L’Indice mondial de l’innovation (GII) 2015 intègre le concept d’égalité des sexes
12 janvier 2016
Pour la première fois de son histoire, l’Indice mondial de l’innovation (GII) 2015 comprend un indicateur relatif à l’égalité des sexes. Nous avons parlé à M. Sacha Wunsch-Vincent, économiste principal à la Division de l’économie et des statistiques de l’OMPI, pour en savoir plus.
C’est la première fois qu’un indicateur relatif à l’égalité des sexes est inclus dans l’Indice mondial de l’innovation. Pourquoi et comment avez-vous inclus cet indicateur dans l’Indice mondial de l’innovation 2015?
La question de mieux comprendre le rôle et la contribution des femmes, en particulier les chercheuses et les femmes chefs d’entreprise, dans l’innovation, suscite beaucoup d’intérêt. Les économistes et les spécialistes de l’innovation travaillent à l’amélioration de la base de connaissances sur ce sujet d’actualité. Les décideurs, de leur côté, sont prêts à tirer le meilleur parti de l’innovation menée par les femmes et à répondre aux éventuels déséquilibres entre les sexes.
········
Consigne écrite — Mettez à jour le passage sur l’Indice mondial de l’innovation : reprenez tout ce qui va de "L’Indice mondial de l’innovation (GII) 2015 intègre" jusqu’à "de l’innovation 2015?", en remplaçant "première fois" par "toute première fois". Les lignes ci-après n’ont aucun lien avec le passage.
········
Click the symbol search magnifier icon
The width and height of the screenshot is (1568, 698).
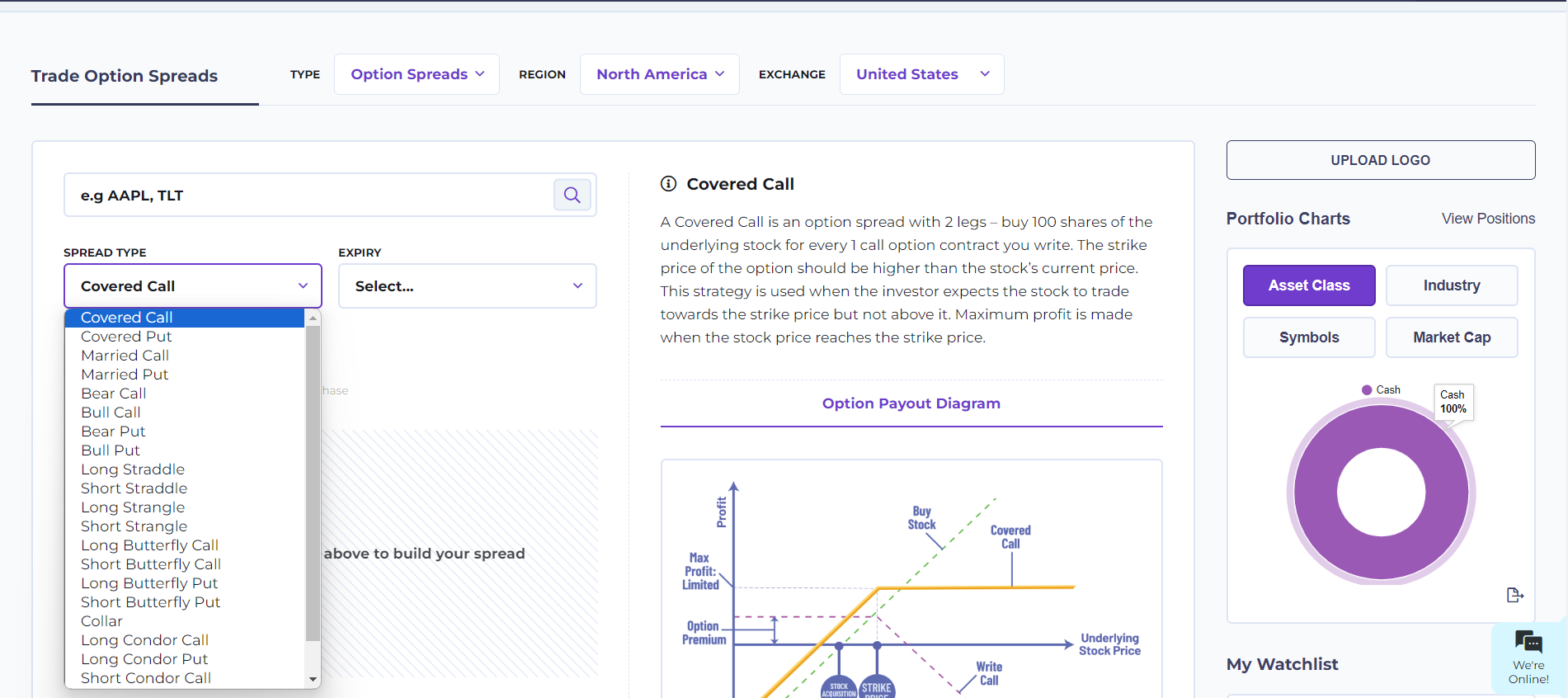572,195
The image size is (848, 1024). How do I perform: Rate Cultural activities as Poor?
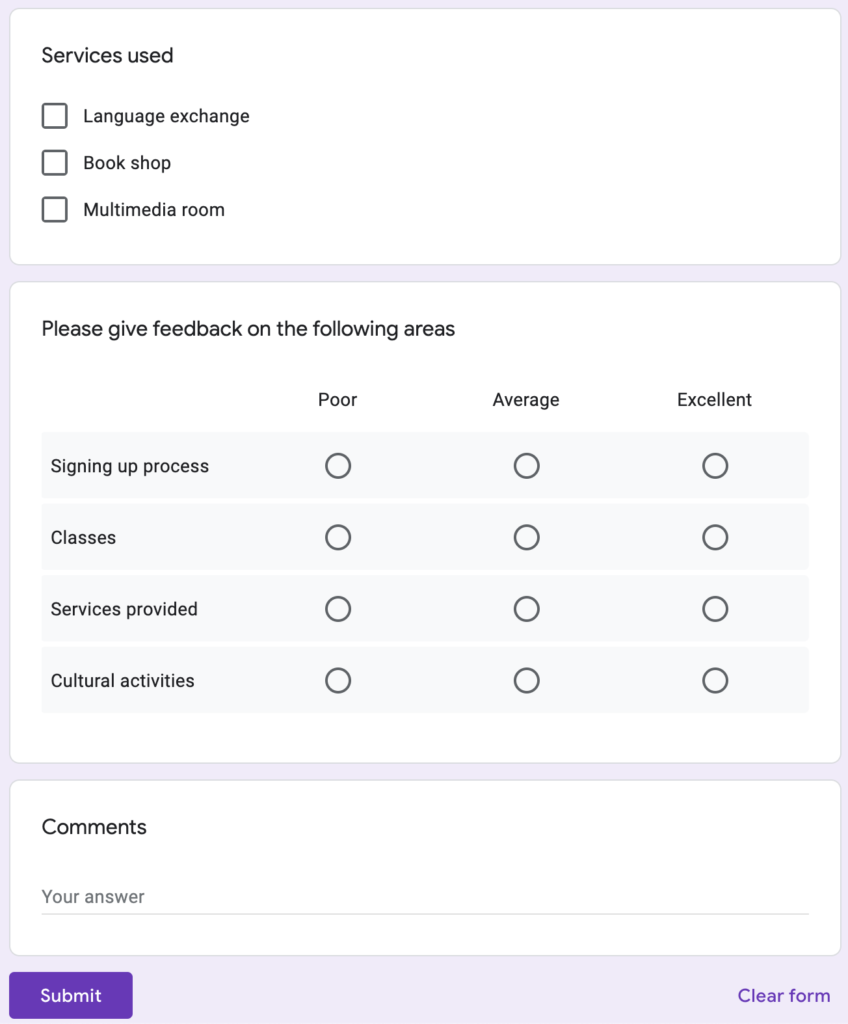tap(338, 680)
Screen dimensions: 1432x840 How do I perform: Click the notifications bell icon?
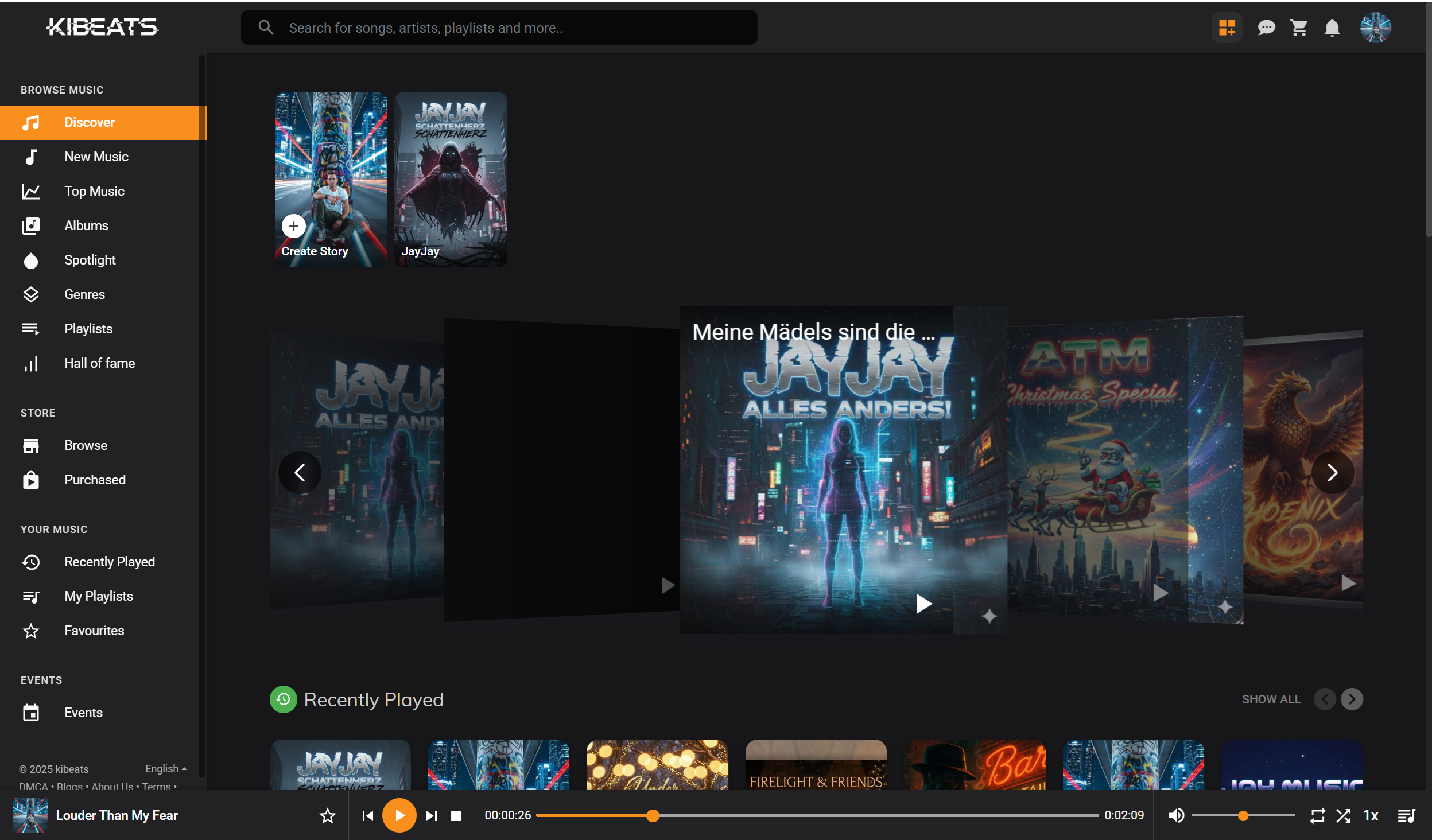(x=1332, y=28)
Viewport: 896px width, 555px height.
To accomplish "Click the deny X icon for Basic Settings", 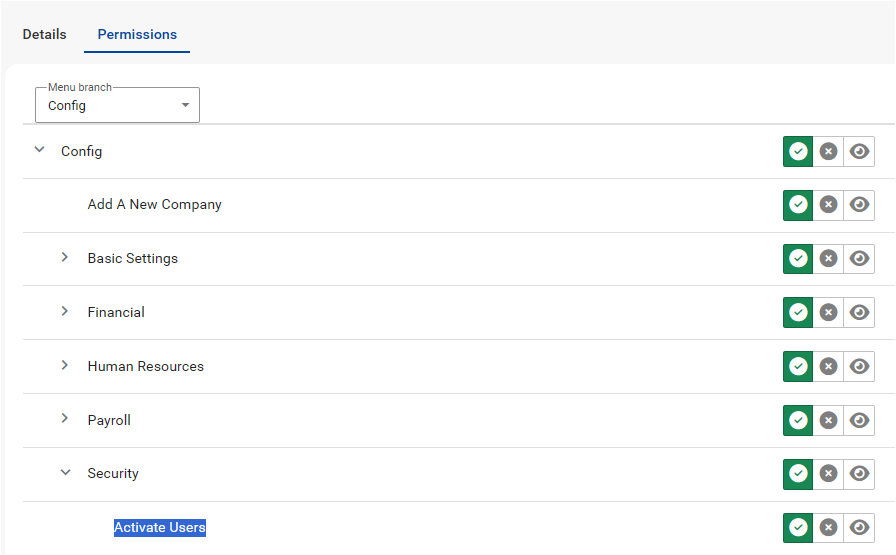I will [828, 258].
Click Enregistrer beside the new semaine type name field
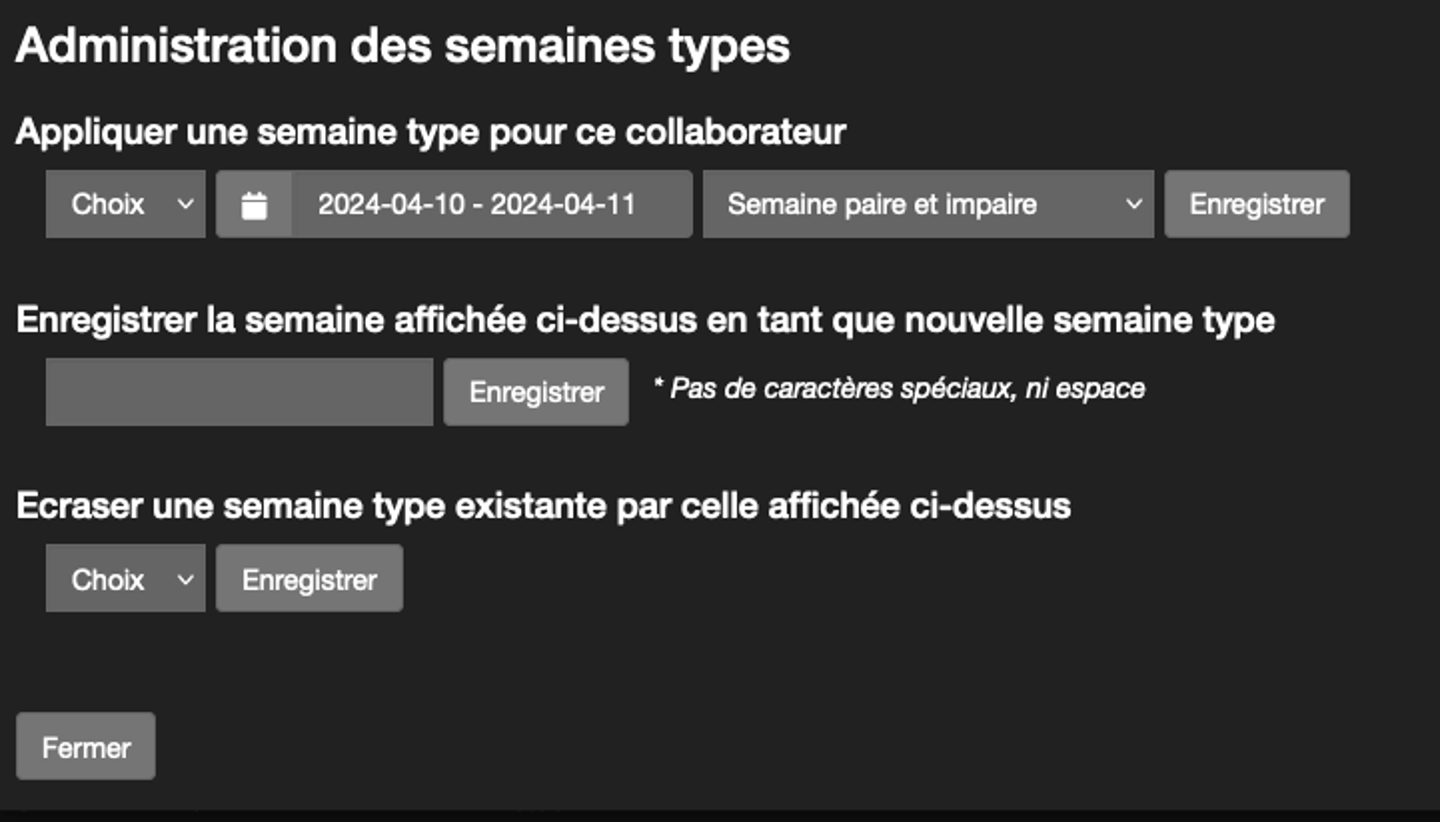The height and width of the screenshot is (822, 1440). [x=536, y=392]
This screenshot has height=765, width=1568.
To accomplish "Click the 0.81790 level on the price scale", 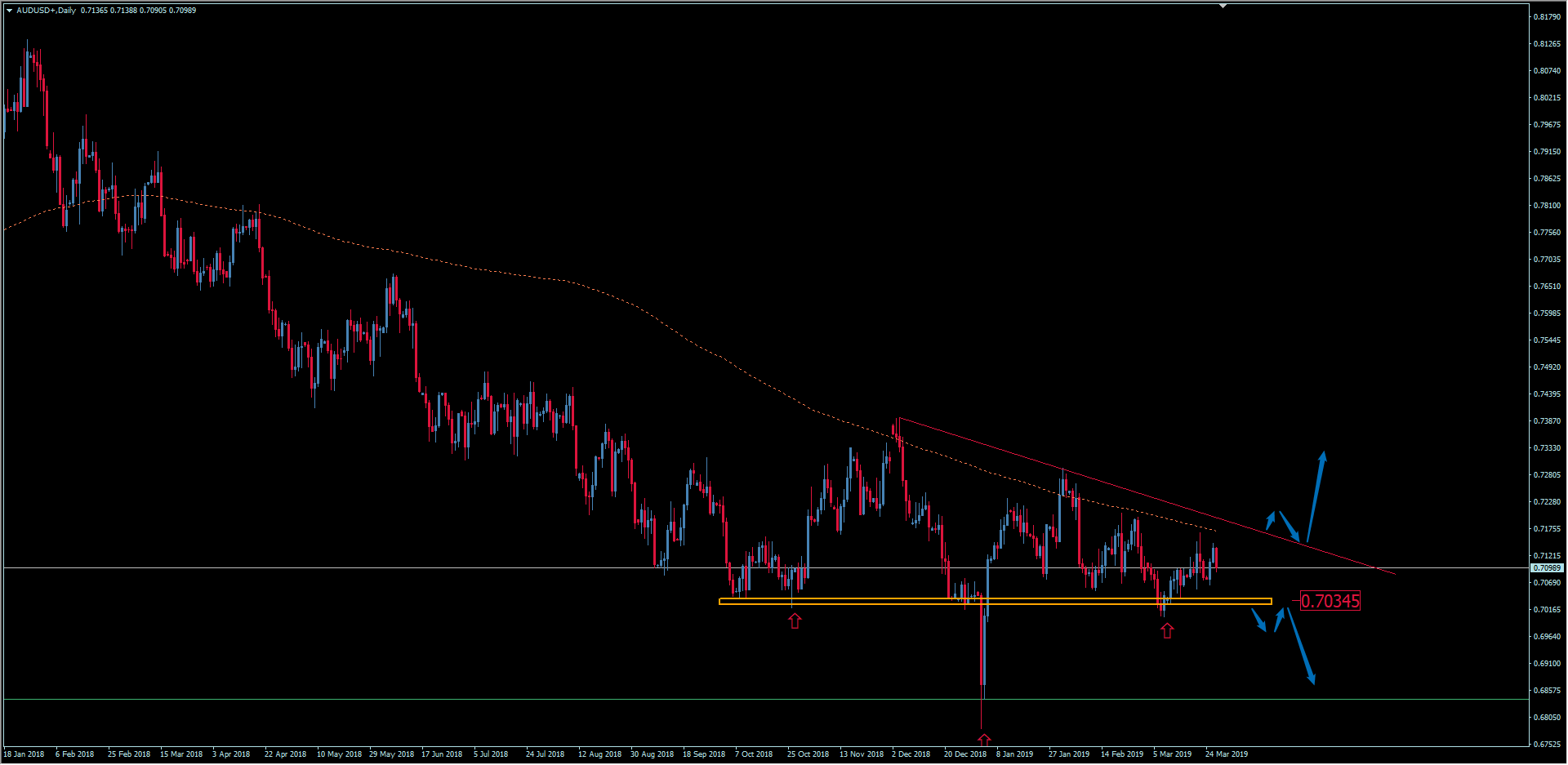I will pyautogui.click(x=1546, y=16).
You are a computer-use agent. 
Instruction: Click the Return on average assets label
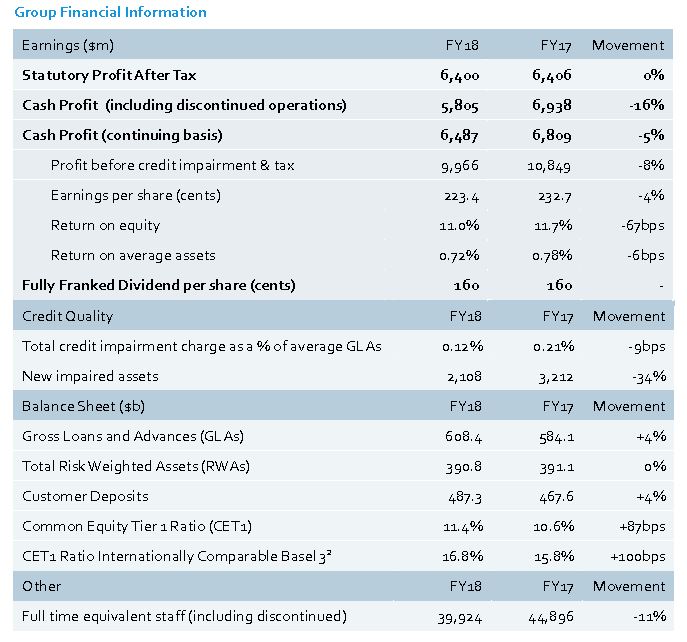click(x=133, y=255)
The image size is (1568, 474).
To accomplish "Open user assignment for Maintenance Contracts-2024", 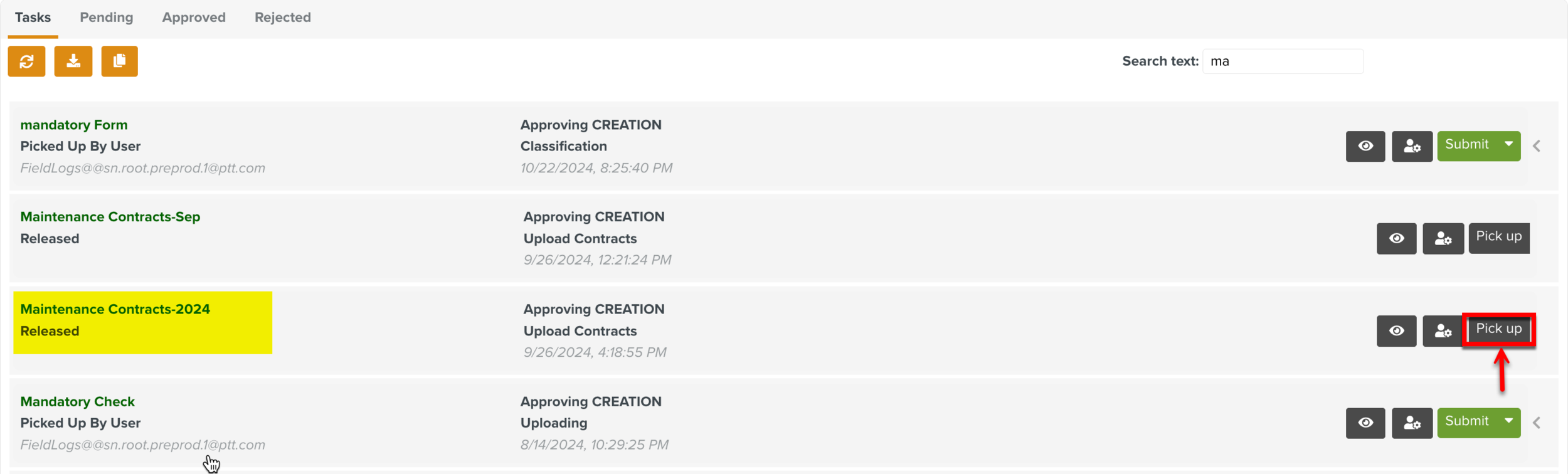I will point(1442,330).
········
Résultat obtenu —
L’Indice mondial de l’innovation (GII) 2015 intègre le concept d’égalité des sexes
12 janvier 2016
Pour la toute première fois de son histoire, l’Indice mondial de l’innovation (GII) 2015 comprend un indicateur relatif à l’égalité des sexes. Nous avons parlé à M. Sacha Wunsch-Vincent, économiste principal à la Division de l’économie et des statistiques de l’OMPI, pour en savoir plus.
C’est la toute première fois qu’un indicateur relatif à l’égalité des sexes est inclus dans l’Indice mondial de l’innovation. Pourquoi et comment avez-vous inclus cet indicateur dans l’Indice mondial de l’innovation 2015?